## EXERCISE DATA
▼

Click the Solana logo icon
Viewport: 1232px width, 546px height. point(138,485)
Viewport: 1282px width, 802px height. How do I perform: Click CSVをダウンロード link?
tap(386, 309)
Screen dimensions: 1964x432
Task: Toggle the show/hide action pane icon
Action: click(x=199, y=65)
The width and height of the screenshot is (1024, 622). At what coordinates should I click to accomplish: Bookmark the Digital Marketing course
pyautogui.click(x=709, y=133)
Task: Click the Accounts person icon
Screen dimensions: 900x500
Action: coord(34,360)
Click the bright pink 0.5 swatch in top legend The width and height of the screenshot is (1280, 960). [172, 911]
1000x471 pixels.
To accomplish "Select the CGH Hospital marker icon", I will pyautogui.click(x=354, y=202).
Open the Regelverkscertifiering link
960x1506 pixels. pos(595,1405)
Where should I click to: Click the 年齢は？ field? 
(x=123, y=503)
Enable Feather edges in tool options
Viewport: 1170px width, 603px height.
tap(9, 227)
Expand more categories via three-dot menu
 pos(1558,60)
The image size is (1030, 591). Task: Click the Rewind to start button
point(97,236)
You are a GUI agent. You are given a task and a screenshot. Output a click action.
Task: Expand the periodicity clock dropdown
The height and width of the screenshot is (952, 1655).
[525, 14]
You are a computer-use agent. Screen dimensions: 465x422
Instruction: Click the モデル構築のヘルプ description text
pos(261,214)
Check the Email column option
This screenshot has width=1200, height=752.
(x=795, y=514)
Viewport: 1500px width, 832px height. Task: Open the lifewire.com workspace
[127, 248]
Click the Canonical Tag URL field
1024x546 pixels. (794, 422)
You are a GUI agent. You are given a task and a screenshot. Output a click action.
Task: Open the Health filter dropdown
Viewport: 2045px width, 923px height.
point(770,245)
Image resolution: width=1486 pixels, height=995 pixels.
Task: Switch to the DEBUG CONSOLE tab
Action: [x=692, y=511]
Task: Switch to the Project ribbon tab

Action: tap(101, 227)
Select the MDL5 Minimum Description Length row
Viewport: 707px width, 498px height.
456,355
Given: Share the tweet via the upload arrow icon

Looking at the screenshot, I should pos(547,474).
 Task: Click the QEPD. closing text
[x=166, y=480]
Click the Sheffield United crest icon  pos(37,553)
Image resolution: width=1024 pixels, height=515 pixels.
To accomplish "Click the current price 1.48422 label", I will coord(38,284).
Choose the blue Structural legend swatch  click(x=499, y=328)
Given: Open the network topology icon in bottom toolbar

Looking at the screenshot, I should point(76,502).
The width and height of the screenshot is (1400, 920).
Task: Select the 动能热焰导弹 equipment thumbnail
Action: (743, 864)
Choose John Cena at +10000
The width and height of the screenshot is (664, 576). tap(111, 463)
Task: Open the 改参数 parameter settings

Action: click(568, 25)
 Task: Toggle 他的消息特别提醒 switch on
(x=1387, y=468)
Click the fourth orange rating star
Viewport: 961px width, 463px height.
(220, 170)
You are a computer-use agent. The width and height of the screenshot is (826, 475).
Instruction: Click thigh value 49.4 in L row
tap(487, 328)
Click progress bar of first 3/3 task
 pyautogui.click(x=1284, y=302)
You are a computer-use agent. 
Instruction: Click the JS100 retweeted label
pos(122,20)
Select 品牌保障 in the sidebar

▲

## ABOUT THIS EXERCISE
Search the records above for the string "agent". Report each line that has it.

## RESPONSE
You are a GUI agent. You are given a task and a screenshot. Output a click action.
You are a computer-use agent. Screen dimensions: 465x422
You are a GUI agent. You are given a task and a screenshot. Output a click action.
You are a computer-use agent. The width and height of the screenshot is (826, 475).
You are a computer-use agent. 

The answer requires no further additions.